-- Opening Marker --

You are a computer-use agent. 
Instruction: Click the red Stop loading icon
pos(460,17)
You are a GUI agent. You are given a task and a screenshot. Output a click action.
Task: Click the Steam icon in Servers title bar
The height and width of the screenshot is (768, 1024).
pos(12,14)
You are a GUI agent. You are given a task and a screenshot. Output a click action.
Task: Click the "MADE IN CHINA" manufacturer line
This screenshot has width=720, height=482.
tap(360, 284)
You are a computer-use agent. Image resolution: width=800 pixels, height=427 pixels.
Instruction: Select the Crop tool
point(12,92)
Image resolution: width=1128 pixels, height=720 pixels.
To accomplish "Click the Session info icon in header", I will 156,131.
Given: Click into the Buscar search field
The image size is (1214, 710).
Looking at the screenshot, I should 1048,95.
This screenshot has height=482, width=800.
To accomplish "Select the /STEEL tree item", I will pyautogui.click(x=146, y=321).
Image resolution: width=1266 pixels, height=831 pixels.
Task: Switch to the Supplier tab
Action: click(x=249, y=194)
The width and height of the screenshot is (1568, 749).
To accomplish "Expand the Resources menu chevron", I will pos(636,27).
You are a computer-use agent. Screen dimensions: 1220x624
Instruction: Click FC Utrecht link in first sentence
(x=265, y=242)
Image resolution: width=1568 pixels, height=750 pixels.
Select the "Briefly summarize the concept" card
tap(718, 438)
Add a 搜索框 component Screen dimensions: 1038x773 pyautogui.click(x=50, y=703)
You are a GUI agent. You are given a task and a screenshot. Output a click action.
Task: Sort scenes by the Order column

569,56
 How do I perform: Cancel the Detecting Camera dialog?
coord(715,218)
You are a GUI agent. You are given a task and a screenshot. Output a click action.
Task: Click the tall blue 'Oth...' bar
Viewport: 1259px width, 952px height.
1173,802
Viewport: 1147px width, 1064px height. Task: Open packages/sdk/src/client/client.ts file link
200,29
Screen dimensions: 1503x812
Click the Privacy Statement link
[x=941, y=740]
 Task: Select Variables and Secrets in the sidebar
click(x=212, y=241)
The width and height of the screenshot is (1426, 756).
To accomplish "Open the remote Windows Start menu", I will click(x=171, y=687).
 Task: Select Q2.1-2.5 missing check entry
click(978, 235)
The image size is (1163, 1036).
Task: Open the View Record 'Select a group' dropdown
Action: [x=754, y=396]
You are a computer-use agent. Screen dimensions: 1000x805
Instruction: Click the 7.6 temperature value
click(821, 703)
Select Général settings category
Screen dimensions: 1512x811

-- Closing Marker --

Directions: Would you copy out exactly the lines above that start at the one containing "Image resolution: width=1128" and end at the one containing "This screenshot has height=482, width=800.", inclusive?

Task result:
Image resolution: width=1128 pixels, height=720 pixels.
To accomplish "Click the Session info icon in header", I will 156,131.
Given: Click into the Buscar search field
The image size is (1214, 710).
Looking at the screenshot, I should 1048,95.
This screenshot has height=482, width=800.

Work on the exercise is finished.